Pull the thread down and through the upper tension disks, which are just below the upper thread guide. Make sure the thread is secured between the disks by pulling it slowly and moving the tension wheel, the wheel right next to the tension disks, to a higher number. The higher the tension is set, the more slowly the thread will pull through.
Pull the thread down and wind it up through the thread guard, a piece of hooked metal sticking out below the tension disks. Pull the thread up from left to right. Inside the thread guard is a small spring. Pull the thread into the spring so that it catches.
Pull the thread up through the thread take-up lever. This is a small lever above the upper tension disks. Pull the thread around the back of the lever, from left to right. There is a small slit in the take-up lever with an eye at the end of it. Pull the thread through the slit and into the eye.
Pull the thread down through the first thread guide, a little piece of metal below the thread guard. Secure the thread in the first thread guide's slit by pulling it into the slit from right to left. Pull the thread into the second thread guide, a small slit of metal just above the needle. Secure the thread into the second thread guide by pulling it into the slit from left to right.
Push the thread through the eye in the needle, the small hole at the top of the needle, from front to the back. Pull the thread away from you, leaving a tail about 2 inches long.
Open the bobbin holder under the needle plate and remove the bobbin case, the metal object inside, by pulling up on the lever on the front of the case.
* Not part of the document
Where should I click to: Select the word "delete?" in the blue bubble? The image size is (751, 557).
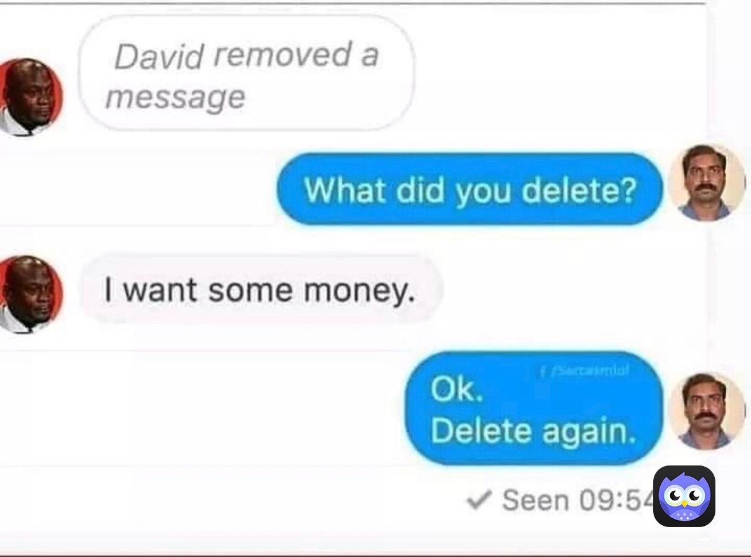579,190
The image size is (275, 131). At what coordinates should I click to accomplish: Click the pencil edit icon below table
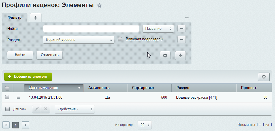37,109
Place the bobbin in the case and the pull its thread out to create a tail 4 to 5 inches long. Run the thread through the slot in the side of the case and pull it to the left until it enters the bobbin’s eye, the small hole at the bottom of the spring case. The spring case is the piece of metal that wraps around the side of the bobbin case to control the bobbin's tension.
Lift up on the latch on the front of the bobbin case and place it into the bobbin holder. Wiggle it into place until it is stable. Let go of the bobbin lever. Pull on the bobbin case lightly. If it does not come loose it is secure.
Hold the thread extending from the needle and lower the needle by turning the take-up lever slowly into the bobbin holder until the needle's thread catches the bobbin thread and pulls it above the sewing plate. Pull both threads out about 4 inches.